**WHAT YOU WILL DO**
- 1) In the accounting standards note below, what is the Spanish translation of the sentence "The standard does not expand the use of fair value to any new circumstances."?
- 2) According to the accounting standards note below, in what month and year did the FASB issue SFAS No. 158?
- 3) Transcribe the accounting standards note below from "The FASB has" to "and financial position.".

**QUOTED PASSAGE**
▬▬▬

Notes to Condensed Consolidated Financial Statements — (Continued)
(dollars and shares in thousands, except per share data)
(unaudited)
 
(13) Issued But Not Yet Effective Accounting Standards
 
Fair Value Measurements
 
The FASB has issued SFAS No. 157, Fair Value Measurements (“SFAS 157”), which provides guidance for using fair value to measure assets and liabilities. The standard also responds to investors’ requests for more information about (1) the extent to which companies measure assets and liabilities at fair value, (2) the information used to measure fair value, and (3) the effect that fair-value measurements have on earnings. SFAS 157 will apply whenever another standard requires (or permits) assets or liabilities to be measured at fair value. The standard does not expand the use of fair value to any new circumstances. SFAS 157 is effective for financial statements issued for fiscal years beginning after November 15, 2007, and interim periods within those fiscal years. The Company is currently evaluating the impact, if any, of SFAS 157 on its results of operations and financial position.
 
Pension and Other Postretirement Benefits
 
In September 2006, the FASB issued SFAS No. 158, Employer’s Accounting for Defined Benefit Pension and Other Postretirement Plans (an amendment of FASB Statements No. 87, 88, 106, and 132R) (“SFAS 158”). SFAS 158 requires an employer to recognize in its statement of financial position an asset for a plan’s overfunded status or a liability for a plan’s underfunded status, measure a plan’s assets and its obligations that determine its funded status as of the end of the employer’s fiscal year (with limited exceptions), and recognize changes in the funded status of a defined benefit postretirement plan in the year in which the changes occur. Those changes will be reported in accumulated other comprehensive loss and as a separate component of stockholders’ equity. The Company adopted the provision to recognize the funded status of a benefit plan and the disclosure requirements during the six months ended December 30, 2006. The requirement to measure plan assets and benefit obligations as of the date of the employer’s fiscal year-end is effective for fiscal years ending after December 15, 2008. The Company plans to adopt the measurement date provision in fiscal 2007.

▬▬▬

**SUPPLIED MATERIAL**
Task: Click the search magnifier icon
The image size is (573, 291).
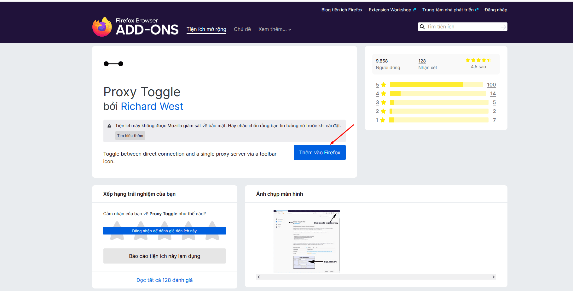Action: point(422,27)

▬▬▬

**PROBLEM SOLUTIONS**
- 1) La norma no amplía el uso del valor razonable a ninguna circunstancia nueva.

- 2) September 2006.

- 3)
The FASB has issued SFAS No. 157, Fair Value Measurements (“SFAS 157”), which provides guidance for using fair value to measure assets and liabilities. The standard also responds to investors’ requests for more information about (1) the extent to which companies measure assets and liabilities at fair value, (2) the information used to measure fair value, and (3) the effect that fair-value measurements have on earnings. SFAS 157 will apply whenever another standard requires (or permits) assets or liabilities to be measured at fair value. The standard does not expand the use of fair value to any new circumstances. SFAS 157 is effective for financial statements issued for fiscal years beginning after November 15, 2007, and interim periods within those fiscal years. The Company is currently evaluating the impact, if any, of SFAS 157 on its results of operations and financial position.